The left side of FIG. 5 shows a still further embodiment of the invention in a runner 85, which again may be either a main runner or a lateral runner. This runner 85 has a longitudinal recess 86 which is formed by first and second connector portions 87 and 88, these connector portions being convexly curved as viewed from below. First and second flange portions 90 and 91 are joined to the web of the runner 85 by the connector portions 87 and 88. The structure of the remainder of the runner 85 may be the same as that shown for FIGS. 1-3.
The right side of FIG. 5 shows a still further embodiment of a runner 95, which may be either a main runner or a lateral runner. This runner has a longitudinal recess 96 which is formed by first and second connector portions 97 and 98, which are concave as viewed from below. First and second flange portions 100 and 101 are connected to the web of the runner 95 by the connector portions 97 and 98. In other respects, the construction of the runner 95 may be similar to that shown in FIGS. 1-3.
FIG. 4 shows one of the ceiling panels 12 in place on the flanges (in this case flanges 71 and 80) as examples. The panels are preferably dimensioned so that the width thereof is equal to the distance between opposite junction lines 26 and 27 in the respective grid opening 58. The thickness of the metal strips 25 and 30 is somewhat exaggerated in FIGS. 4 and 5 in order to show the cross-sectional hatching.

Study material:
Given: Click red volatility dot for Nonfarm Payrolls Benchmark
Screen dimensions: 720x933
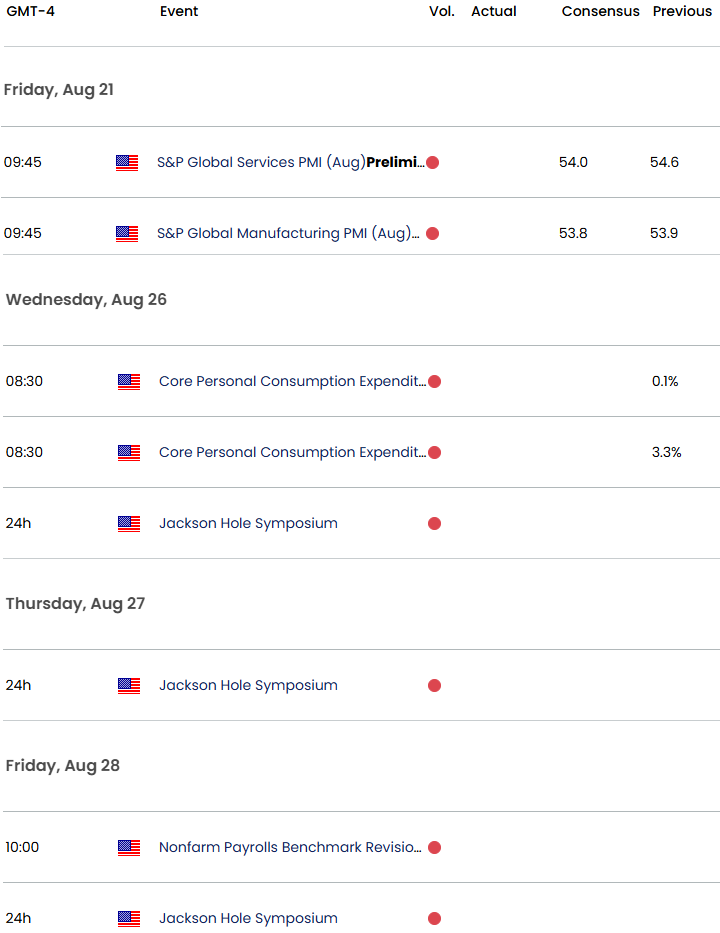Looking at the screenshot, I should 434,847.
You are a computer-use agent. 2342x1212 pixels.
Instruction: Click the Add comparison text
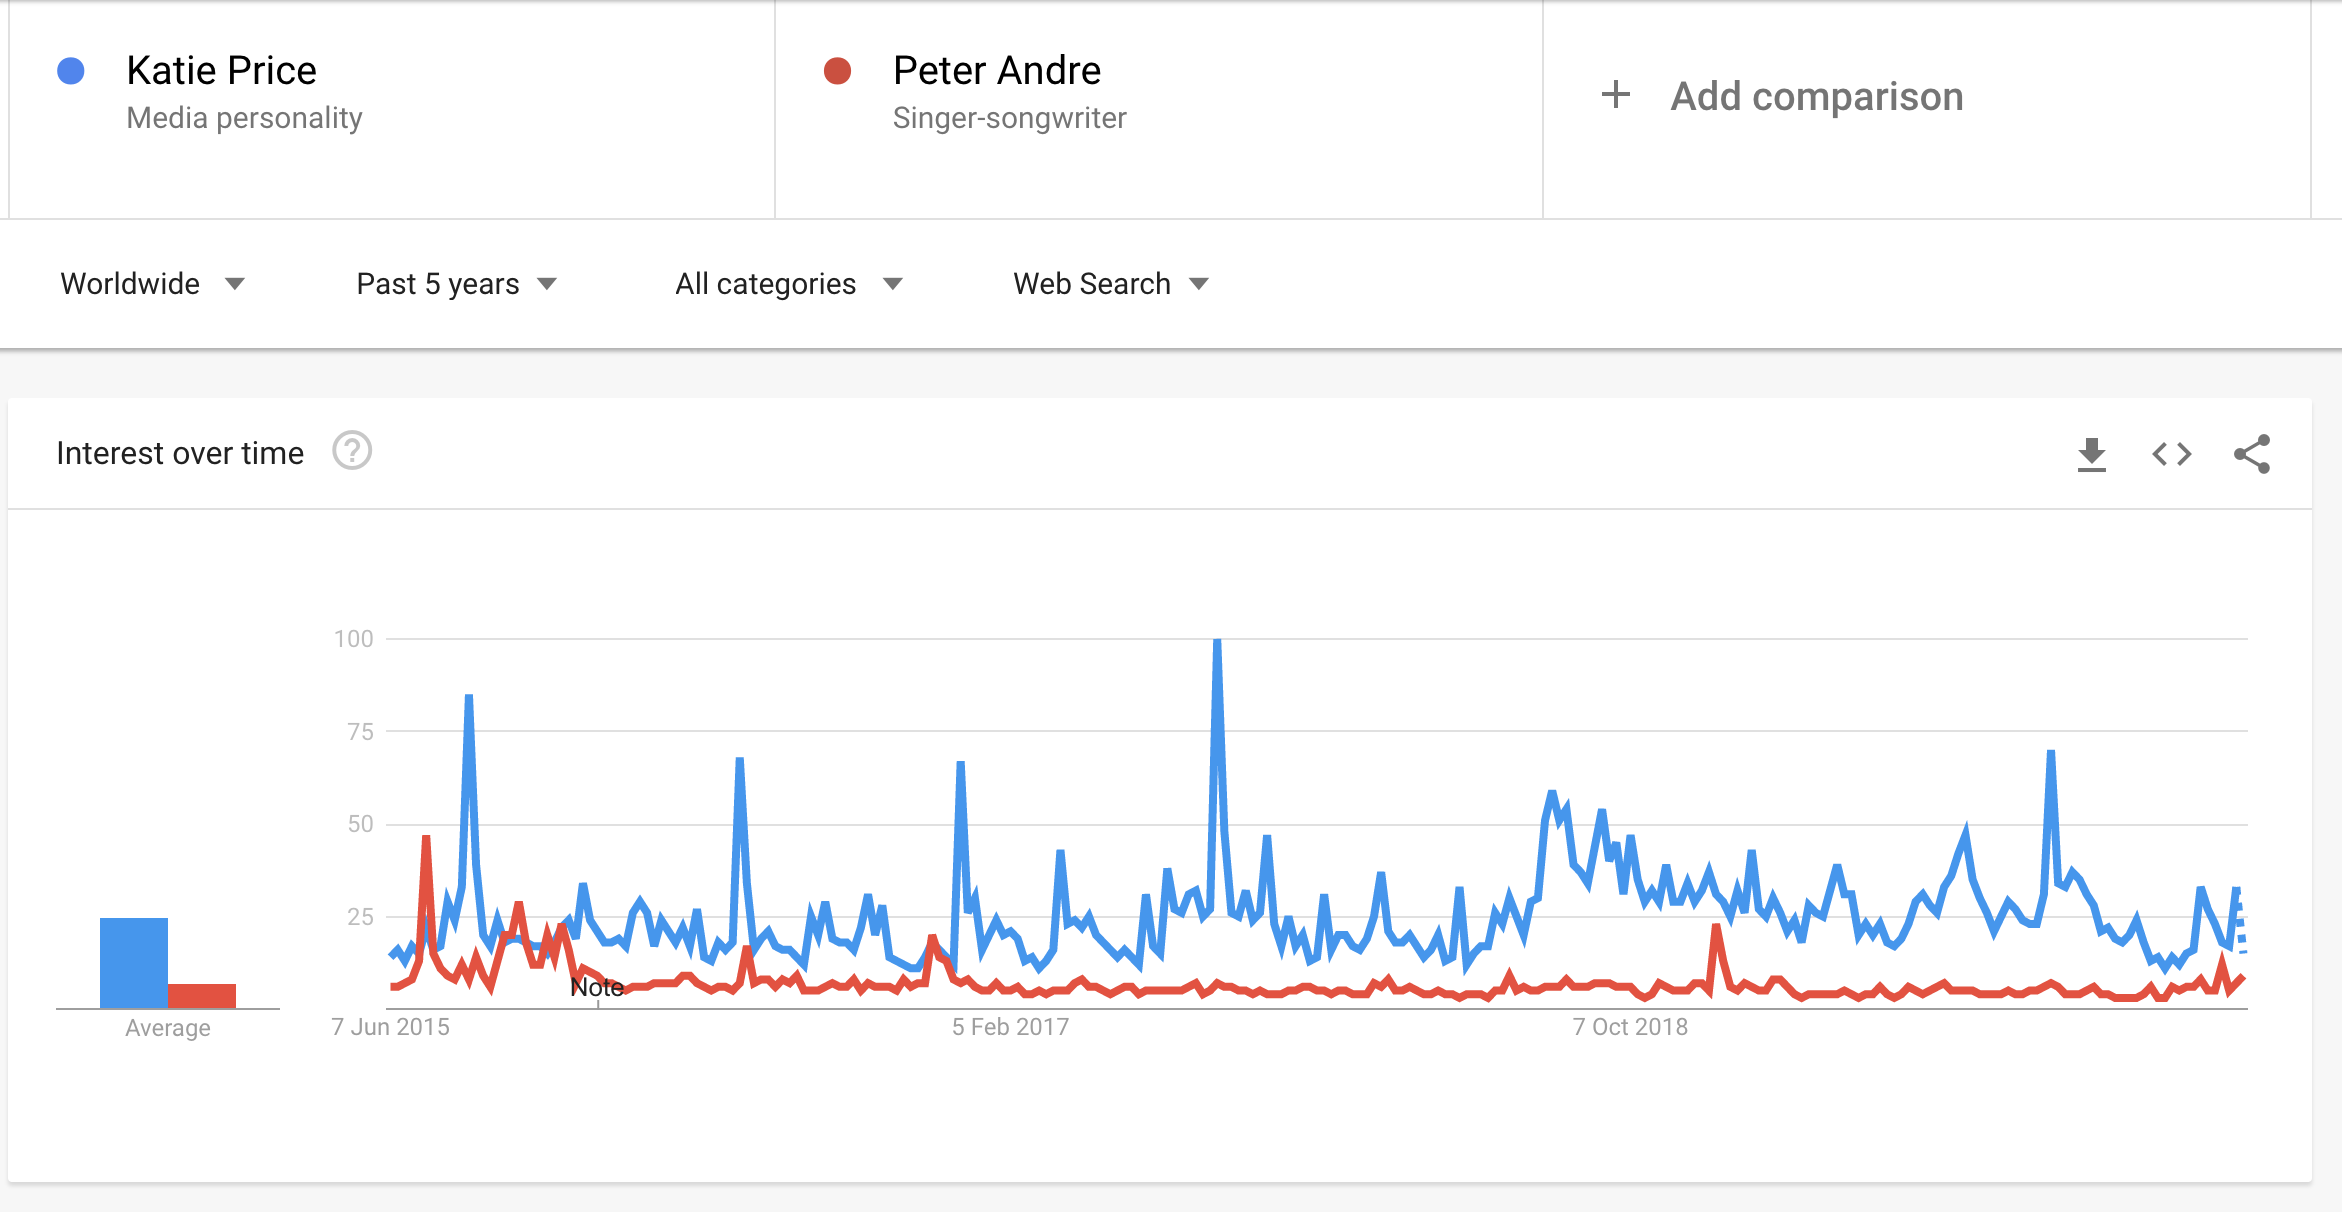[x=1817, y=96]
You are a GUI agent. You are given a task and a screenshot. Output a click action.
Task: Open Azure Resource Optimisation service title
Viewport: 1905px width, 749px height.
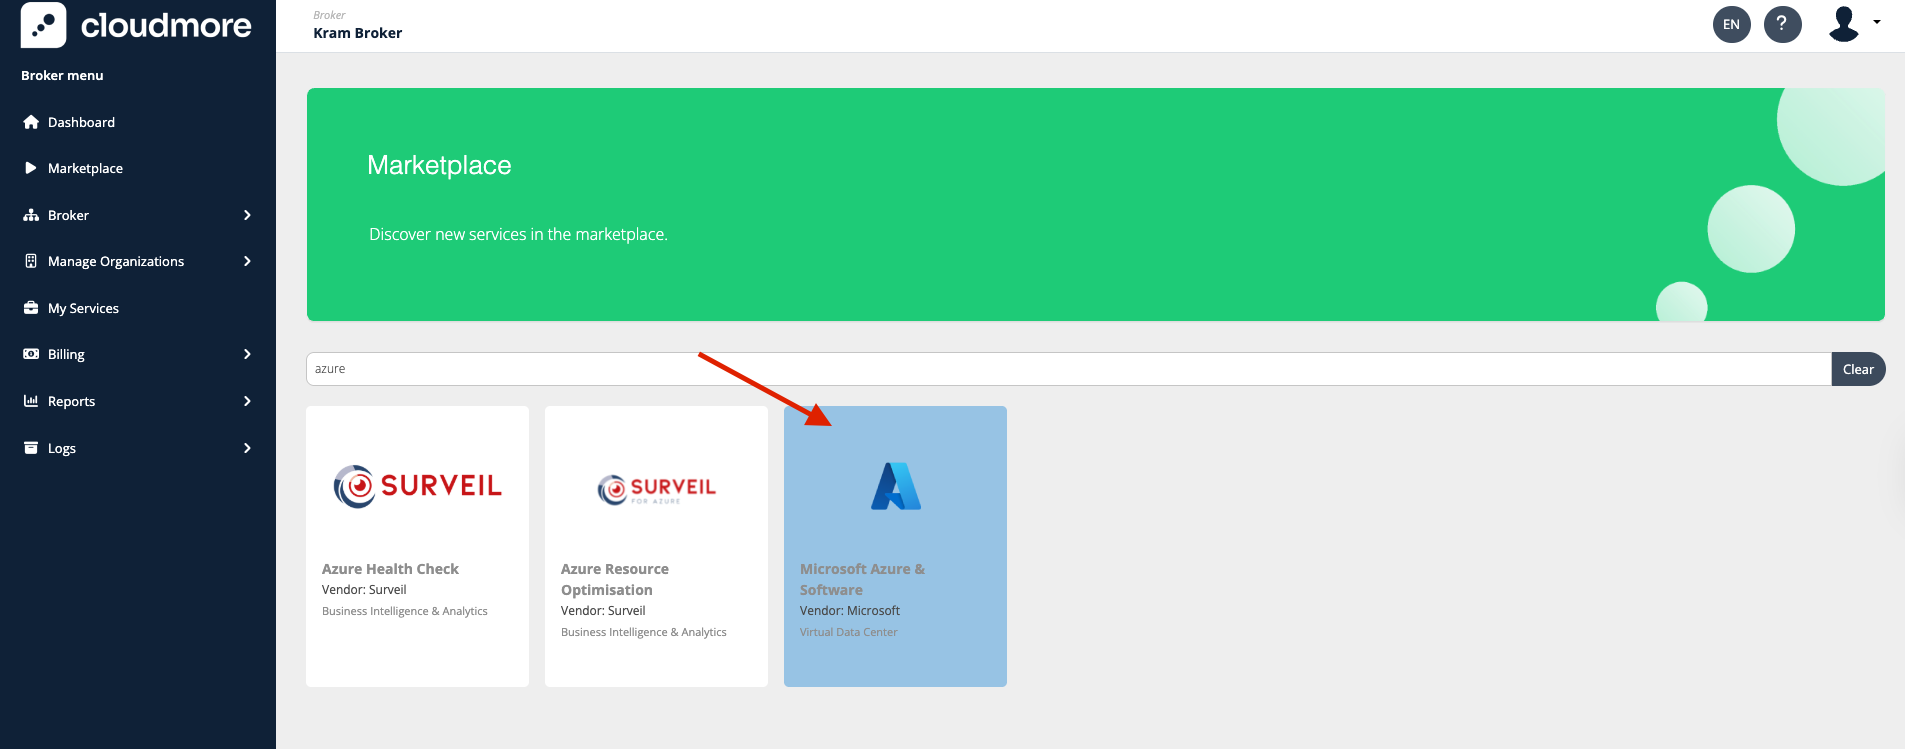(x=614, y=579)
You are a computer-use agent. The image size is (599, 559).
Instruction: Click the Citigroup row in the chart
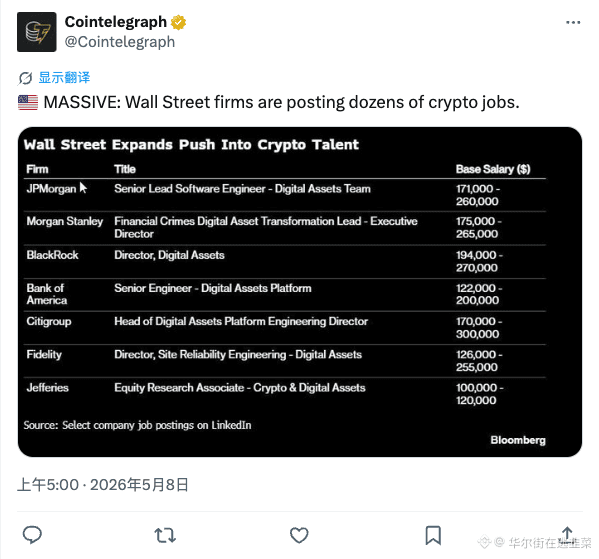[285, 328]
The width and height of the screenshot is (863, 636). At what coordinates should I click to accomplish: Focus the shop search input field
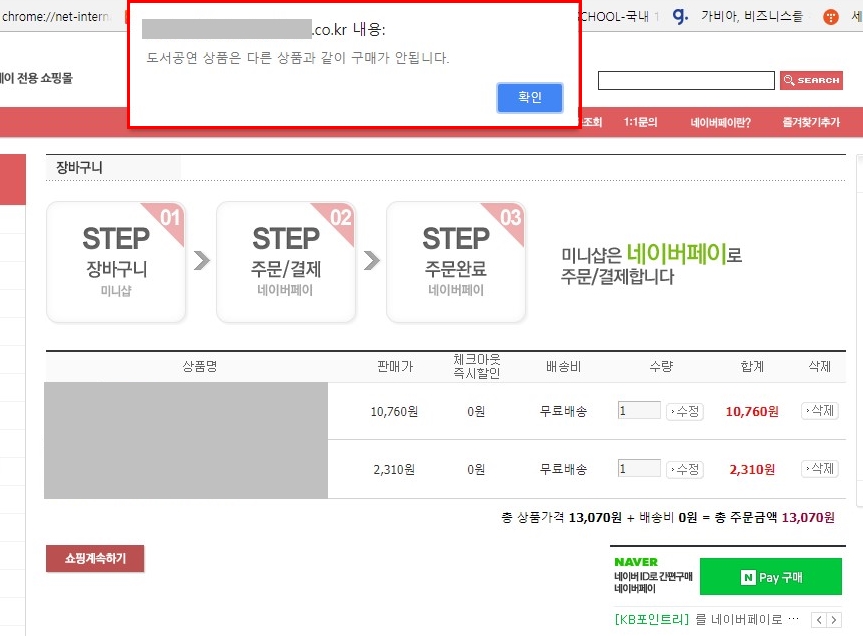point(686,81)
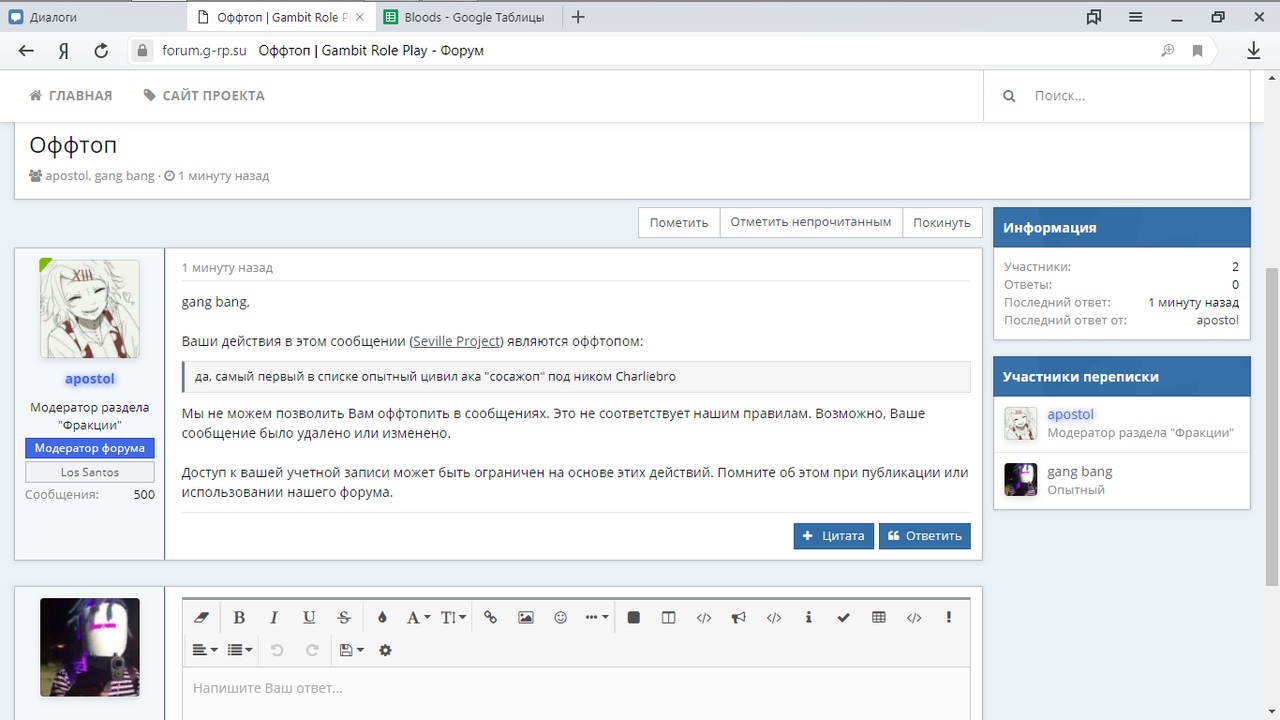Click the megaphone icon in the editor toolbar
This screenshot has width=1280, height=720.
739,618
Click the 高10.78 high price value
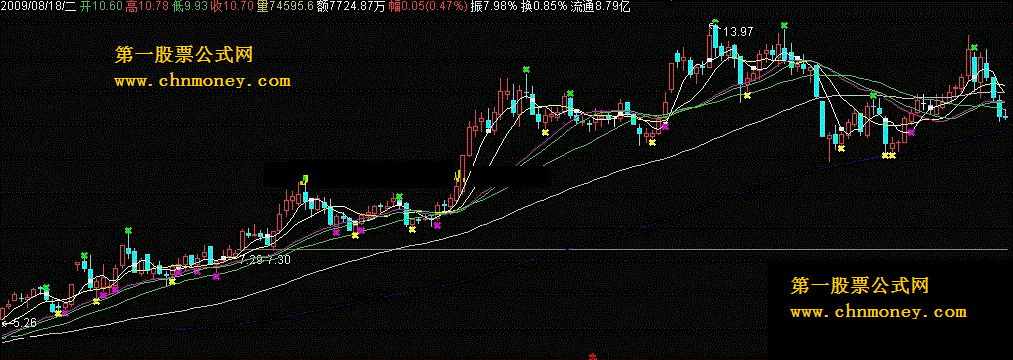The height and width of the screenshot is (360, 1013). pyautogui.click(x=147, y=6)
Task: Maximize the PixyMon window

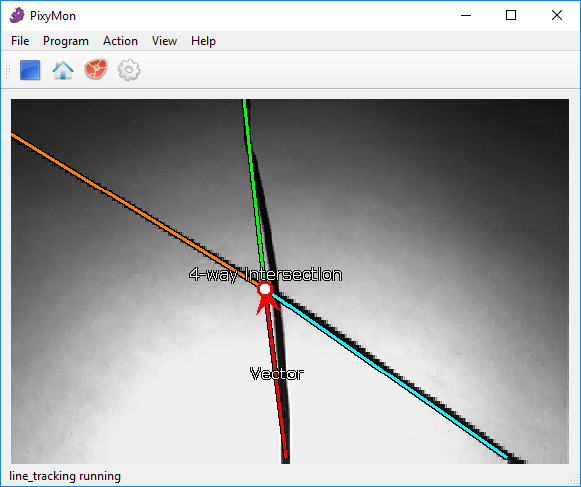Action: tap(511, 15)
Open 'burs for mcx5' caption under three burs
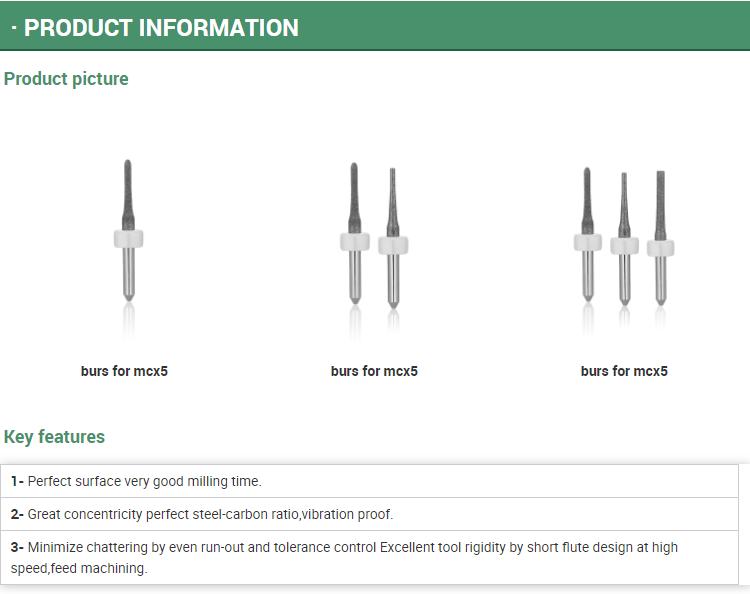This screenshot has width=750, height=594. 624,371
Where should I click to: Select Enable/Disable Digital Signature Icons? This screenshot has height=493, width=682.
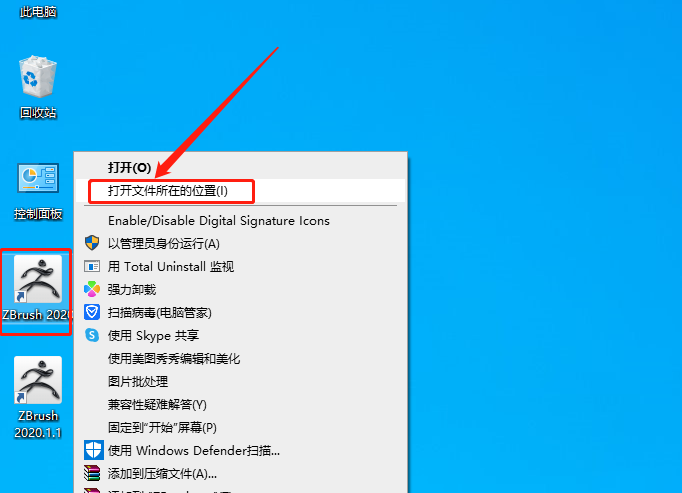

Activity: Pick up the description of the ceiling grid runners and panels right after its last sentence, and go on in the same style.

Answer for this exercise:
The panels 12 must have a dimension less than the distance between opposite stiffening bulbs 17 in a grid opening, in order to be able to easily install and remove such panel. Often the support wire 19 is not pinched in tightly against the spine 17, such as is shown in FIG. 4, and accordingly as a practical matter, the panels should have an even smaller dimension to prevent breaking out a portion of the panels, which may be frangible as they hit the wire 19 during installation.
FIG. 5 shows another feature of the invention of a camming action for a tendency toward automatic centering of each ceiling panel 12. When the ceiling panel is first installed, it may be off-center, so that the flat bottom surface 59 is not resting on the flange, such as flange 100, but, instead, is resting on the connector portion, such as portion 97. In such case, there is a vertical spacing 60 between the flange and the flat bottom surface 59. This readily enables the installer to determine an off-center condition of the panel, as a signal to him to center the panel. A slight tapping by the installer, or other vibration, will move the panel toward centering, and it will remain there despite any further vibration. Any vibration imparted to the ceiling 10 will tend to cammingly move the panel 12 from its nonhorizontal position shown in FIG. 5 to a centered, horizontal position resting on all four flanges of the respective grid opening 58.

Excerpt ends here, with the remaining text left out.